Actively reduce exposure to man-made hormone-disrupting chemicals (endocrine disruptors) in daily life, as these impact reproductive and overall health, and can be passed on for generations.
Avoid all products with ‘fragrance’ (perfumes, lotions, soaps, deodorants, laundry detergents) as they are a major source of phthalate exposure, which can affect hormones.
Never microwave plastic, avoid storing hot food in plastic, and opt for glass, ceramic, or steel containers for food and beverages to prevent chemicals like phthalates and bisphenols from leaching into consumables.
Distill or filter drinking water to remove contaminants, as even seemingly clean tap water can contain significant gunk and chemicals.
Prioritize buying organic produce to avoid pesticides, and choose unwrapped produce (e.g., loose lettuce) to reduce both plastic exposure and cost.
Steer clear of canned foods and drinks, as cans are often lined with BPA, BPS, or BPF, which are endocrine-disrupting chemicals.
Replace non-stick pans with seasoned cast iron or other safe alternatives to avoid exposure to PFOS chemicals.
Wear red lens glasses after sunset to filter out short-wavelength light from screens and LEDs, which helps prevent melatonin suppression and improves the transition to sleep.
Drink electrolyte mix (e.g., Element) in 16-32 oz water first thing in the morning and during/after exercise, even in cold weather, to maintain proper hydration and electrolyte balance for optimal brain/body function.
Commit to regular therapy, viewing it as essential as physical exercise, to gain emotional support, directed guidance, and valuable insights from a trusted professional.
Incorporate a high-quality, comprehensive foundational nutritional supplement daily to ensure adequate intake of essential vitamins, minerals, probiotics, and prebiotics, supporting overall health, immunity, digestion, mood, and mental focus.
Regularly use comprehensive lab testing (blood, urine, saliva) to monitor key biomarkers, and apply medical doctor-informed insights to make personalized health adjustments.
Opt for natural fibers like cotton over synthetic materials, especially for workout wear, and consider plant-based dyes to reduce exposure to chemicals in clothing.
Adopt the habit of removing shoes at the door to prevent bringing in dust containing PFOS chemicals and other contaminants into the home.
Use consumer guides (e.g., Environmental Working Group) to check the safety ratings of cosmetics and personal care products applied to the face and body.
Opt for electronic receipts instead of physical thermal paper receipts, as they contain BPA and other endocrine disruptors that can be absorbed through the skin.

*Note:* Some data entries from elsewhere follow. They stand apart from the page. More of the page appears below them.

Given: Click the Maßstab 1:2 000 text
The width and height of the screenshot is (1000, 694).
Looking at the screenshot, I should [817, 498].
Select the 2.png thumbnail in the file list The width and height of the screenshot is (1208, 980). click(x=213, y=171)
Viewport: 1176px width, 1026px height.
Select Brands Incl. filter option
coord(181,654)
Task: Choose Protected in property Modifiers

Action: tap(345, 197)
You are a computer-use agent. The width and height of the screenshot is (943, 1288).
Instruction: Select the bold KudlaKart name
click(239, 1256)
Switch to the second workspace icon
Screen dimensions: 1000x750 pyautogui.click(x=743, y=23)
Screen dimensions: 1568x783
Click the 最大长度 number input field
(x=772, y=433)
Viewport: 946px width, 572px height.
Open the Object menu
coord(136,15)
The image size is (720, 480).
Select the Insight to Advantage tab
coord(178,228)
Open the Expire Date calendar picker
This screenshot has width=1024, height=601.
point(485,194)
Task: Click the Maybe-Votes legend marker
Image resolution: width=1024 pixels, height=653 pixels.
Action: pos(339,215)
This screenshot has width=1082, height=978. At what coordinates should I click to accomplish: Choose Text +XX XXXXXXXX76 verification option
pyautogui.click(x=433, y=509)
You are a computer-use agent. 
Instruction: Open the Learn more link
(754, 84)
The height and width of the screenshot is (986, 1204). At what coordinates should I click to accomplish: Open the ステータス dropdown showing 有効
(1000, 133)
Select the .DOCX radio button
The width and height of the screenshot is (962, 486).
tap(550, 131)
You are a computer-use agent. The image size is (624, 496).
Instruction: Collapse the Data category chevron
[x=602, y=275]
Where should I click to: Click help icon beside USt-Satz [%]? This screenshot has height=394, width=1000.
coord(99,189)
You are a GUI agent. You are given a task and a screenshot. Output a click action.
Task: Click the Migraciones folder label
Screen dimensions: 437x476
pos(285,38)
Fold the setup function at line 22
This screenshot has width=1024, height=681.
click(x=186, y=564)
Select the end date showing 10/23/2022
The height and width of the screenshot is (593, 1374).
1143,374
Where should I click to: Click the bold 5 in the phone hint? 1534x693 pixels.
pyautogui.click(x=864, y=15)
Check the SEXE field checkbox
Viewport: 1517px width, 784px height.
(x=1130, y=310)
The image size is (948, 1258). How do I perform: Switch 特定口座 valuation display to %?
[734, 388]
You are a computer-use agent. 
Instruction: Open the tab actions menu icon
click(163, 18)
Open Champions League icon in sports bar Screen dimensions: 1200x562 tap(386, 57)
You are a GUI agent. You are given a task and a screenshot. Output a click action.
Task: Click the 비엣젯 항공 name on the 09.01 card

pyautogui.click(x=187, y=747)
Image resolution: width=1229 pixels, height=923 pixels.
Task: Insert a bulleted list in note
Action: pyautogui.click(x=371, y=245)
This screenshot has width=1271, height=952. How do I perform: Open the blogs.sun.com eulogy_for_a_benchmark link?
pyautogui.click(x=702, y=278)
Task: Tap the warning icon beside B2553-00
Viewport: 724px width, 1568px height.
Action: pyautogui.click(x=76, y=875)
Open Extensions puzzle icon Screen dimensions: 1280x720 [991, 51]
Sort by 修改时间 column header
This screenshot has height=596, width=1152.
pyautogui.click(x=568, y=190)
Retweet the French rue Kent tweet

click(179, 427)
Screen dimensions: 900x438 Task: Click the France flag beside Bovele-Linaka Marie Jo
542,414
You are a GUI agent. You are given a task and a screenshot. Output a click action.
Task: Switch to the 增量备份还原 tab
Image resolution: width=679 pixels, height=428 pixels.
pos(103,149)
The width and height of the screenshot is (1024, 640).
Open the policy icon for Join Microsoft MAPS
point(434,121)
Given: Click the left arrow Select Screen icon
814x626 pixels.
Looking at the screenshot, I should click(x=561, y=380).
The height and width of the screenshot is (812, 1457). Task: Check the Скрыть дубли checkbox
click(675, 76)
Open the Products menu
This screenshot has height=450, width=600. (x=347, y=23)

Individuals planning or undergoing pregnancy should diligently learn and implement strategies to reduce exposure to endocrine disruptors, as these chemicals can affect the health of their child and subsequent generations.
Consider using services like Million Marker to test urine for phthalate metabolites and other chemical exposures, providing a personalized understanding of one’s body burden and guiding reduction efforts.